TASK OBJECTIVE =>
Return the data below exactly, but only from the line containing "Task: Select Google" through the line containing "Given: Expand the 8 chapters chevron", with both of those lines included.

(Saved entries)
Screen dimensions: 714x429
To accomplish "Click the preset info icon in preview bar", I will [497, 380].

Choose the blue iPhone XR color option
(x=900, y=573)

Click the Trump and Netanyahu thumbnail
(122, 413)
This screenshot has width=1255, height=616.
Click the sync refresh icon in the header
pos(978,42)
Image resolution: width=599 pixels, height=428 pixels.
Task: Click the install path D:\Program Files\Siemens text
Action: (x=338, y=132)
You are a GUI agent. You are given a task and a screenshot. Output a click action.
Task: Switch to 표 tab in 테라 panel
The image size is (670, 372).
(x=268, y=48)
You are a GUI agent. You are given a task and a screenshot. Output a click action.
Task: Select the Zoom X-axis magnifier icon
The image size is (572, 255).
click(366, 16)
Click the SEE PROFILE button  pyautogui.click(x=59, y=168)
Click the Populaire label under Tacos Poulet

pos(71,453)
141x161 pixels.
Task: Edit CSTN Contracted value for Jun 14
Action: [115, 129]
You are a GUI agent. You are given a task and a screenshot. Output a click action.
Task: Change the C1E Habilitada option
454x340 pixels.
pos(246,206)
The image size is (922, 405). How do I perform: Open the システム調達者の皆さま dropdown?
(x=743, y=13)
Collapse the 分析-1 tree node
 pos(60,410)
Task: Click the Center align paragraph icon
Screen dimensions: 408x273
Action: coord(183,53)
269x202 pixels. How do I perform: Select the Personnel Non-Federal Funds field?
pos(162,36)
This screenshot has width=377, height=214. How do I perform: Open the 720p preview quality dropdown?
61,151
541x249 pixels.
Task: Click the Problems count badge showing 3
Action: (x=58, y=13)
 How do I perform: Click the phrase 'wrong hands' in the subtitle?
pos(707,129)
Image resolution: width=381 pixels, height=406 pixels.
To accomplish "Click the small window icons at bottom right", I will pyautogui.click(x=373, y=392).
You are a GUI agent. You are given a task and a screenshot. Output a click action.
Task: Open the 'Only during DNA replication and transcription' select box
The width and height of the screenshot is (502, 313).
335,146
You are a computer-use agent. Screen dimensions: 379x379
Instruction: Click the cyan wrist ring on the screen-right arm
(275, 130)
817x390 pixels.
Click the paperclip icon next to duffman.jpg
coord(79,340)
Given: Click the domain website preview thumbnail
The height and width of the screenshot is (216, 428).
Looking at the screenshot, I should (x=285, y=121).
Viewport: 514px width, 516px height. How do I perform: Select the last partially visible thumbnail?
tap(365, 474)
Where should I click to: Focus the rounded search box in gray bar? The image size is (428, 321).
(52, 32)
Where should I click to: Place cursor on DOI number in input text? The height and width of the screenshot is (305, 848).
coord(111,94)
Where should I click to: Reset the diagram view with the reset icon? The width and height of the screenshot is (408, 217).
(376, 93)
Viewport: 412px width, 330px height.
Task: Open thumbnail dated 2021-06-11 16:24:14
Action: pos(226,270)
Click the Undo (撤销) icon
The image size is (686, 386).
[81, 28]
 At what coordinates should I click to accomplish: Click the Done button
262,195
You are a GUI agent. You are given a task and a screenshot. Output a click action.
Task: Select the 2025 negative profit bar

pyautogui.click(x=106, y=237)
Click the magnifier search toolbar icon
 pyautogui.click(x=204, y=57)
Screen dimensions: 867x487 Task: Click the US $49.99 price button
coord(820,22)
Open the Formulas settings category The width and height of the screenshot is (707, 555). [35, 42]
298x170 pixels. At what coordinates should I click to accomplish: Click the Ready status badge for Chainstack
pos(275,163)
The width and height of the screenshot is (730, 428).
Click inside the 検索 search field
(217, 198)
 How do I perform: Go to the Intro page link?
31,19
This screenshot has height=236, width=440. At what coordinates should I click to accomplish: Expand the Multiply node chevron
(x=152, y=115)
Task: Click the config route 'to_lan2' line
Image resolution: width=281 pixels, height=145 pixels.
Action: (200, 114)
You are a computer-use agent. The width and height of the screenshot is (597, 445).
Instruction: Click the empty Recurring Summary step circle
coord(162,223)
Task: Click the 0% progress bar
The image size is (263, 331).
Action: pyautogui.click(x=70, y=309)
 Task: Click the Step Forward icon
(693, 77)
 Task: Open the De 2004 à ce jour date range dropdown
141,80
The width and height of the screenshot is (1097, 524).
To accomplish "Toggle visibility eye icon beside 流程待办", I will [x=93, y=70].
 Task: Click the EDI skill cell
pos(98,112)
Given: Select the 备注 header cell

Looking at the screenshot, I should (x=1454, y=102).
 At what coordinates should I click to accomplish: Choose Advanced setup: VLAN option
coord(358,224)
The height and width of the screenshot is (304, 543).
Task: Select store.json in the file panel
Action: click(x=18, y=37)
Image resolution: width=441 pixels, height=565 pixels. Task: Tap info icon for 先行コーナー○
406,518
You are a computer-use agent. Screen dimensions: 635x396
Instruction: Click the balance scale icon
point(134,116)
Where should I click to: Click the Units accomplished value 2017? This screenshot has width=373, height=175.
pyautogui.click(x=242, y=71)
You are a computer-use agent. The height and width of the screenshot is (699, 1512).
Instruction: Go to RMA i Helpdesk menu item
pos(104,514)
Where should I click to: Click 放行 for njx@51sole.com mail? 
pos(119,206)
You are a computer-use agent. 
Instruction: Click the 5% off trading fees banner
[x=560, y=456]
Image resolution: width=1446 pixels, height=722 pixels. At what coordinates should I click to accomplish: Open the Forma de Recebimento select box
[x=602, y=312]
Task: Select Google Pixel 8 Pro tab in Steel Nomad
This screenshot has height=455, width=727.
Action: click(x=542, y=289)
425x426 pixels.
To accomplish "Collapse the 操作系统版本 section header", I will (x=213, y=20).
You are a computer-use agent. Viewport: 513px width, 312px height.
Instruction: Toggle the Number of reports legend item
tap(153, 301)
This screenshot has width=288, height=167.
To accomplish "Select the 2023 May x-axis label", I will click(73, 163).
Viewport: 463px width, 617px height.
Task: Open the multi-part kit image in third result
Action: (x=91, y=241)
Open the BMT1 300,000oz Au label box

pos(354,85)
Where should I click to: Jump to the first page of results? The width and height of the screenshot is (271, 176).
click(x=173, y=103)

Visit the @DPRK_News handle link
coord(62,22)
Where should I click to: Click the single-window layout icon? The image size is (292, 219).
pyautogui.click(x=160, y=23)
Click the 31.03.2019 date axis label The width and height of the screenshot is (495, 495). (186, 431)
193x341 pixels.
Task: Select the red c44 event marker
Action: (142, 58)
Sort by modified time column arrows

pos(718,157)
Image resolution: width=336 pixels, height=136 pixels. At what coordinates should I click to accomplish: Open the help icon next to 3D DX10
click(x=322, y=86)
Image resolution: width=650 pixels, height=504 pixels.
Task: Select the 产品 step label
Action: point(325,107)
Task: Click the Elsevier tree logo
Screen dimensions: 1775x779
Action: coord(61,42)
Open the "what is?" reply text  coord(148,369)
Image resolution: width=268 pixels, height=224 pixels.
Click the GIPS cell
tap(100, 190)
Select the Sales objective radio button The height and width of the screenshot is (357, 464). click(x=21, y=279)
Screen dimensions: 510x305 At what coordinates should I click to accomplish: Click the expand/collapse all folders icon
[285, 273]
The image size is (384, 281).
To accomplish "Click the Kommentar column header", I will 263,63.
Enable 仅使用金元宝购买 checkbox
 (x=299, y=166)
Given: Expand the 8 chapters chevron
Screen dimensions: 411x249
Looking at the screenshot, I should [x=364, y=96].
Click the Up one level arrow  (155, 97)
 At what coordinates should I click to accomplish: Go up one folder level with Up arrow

SOLUTION FOR THIS PROBLEM =>
Task: Select Google Pixel 8 Pro tab in Steel Nomad
This screenshot has height=455, width=727.
Action: click(x=542, y=289)
425x426 pixels.
To accomplish "Collapse the 操作系统版本 section header", I will (x=213, y=20).
You are a computer-use agent. Viewport: 513px width, 312px height.
Instruction: Toggle the Number of reports legend item
tap(153, 301)
This screenshot has width=288, height=167.
To accomplish "Select the 2023 May x-axis label", I will click(73, 163).
Viewport: 463px width, 617px height.
Task: Open the multi-part kit image in third result
Action: (x=91, y=241)
Open the BMT1 300,000oz Au label box

pos(354,85)
Where should I click to: Jump to the first page of results? The width and height of the screenshot is (271, 176).
click(x=173, y=103)

Visit the @DPRK_News handle link
coord(62,22)
Where should I click to: Click the single-window layout icon? The image size is (292, 219).
pyautogui.click(x=160, y=23)
Click the 31.03.2019 date axis label The width and height of the screenshot is (495, 495). (186, 431)
193x341 pixels.
Task: Select the red c44 event marker
Action: (142, 58)
Sort by modified time column arrows

pos(718,157)
Image resolution: width=336 pixels, height=136 pixels. At what coordinates should I click to accomplish: Open the help icon next to 3D DX10
click(x=322, y=86)
Image resolution: width=650 pixels, height=504 pixels.
Task: Select the 产品 step label
Action: point(325,107)
Task: Click the Elsevier tree logo
Screen dimensions: 1775x779
Action: coord(61,42)
Open the "what is?" reply text  coord(148,369)
Image resolution: width=268 pixels, height=224 pixels.
Click the GIPS cell
tap(100, 190)
Select the Sales objective radio button The height and width of the screenshot is (357, 464). click(x=21, y=279)
Screen dimensions: 510x305 At what coordinates should I click to accomplish: Click the expand/collapse all folders icon
[285, 273]
The image size is (384, 281).
To accomplish "Click the Kommentar column header", I will 263,63.
Enable 仅使用金元宝购买 checkbox
 (x=299, y=166)
Given: Expand the 8 chapters chevron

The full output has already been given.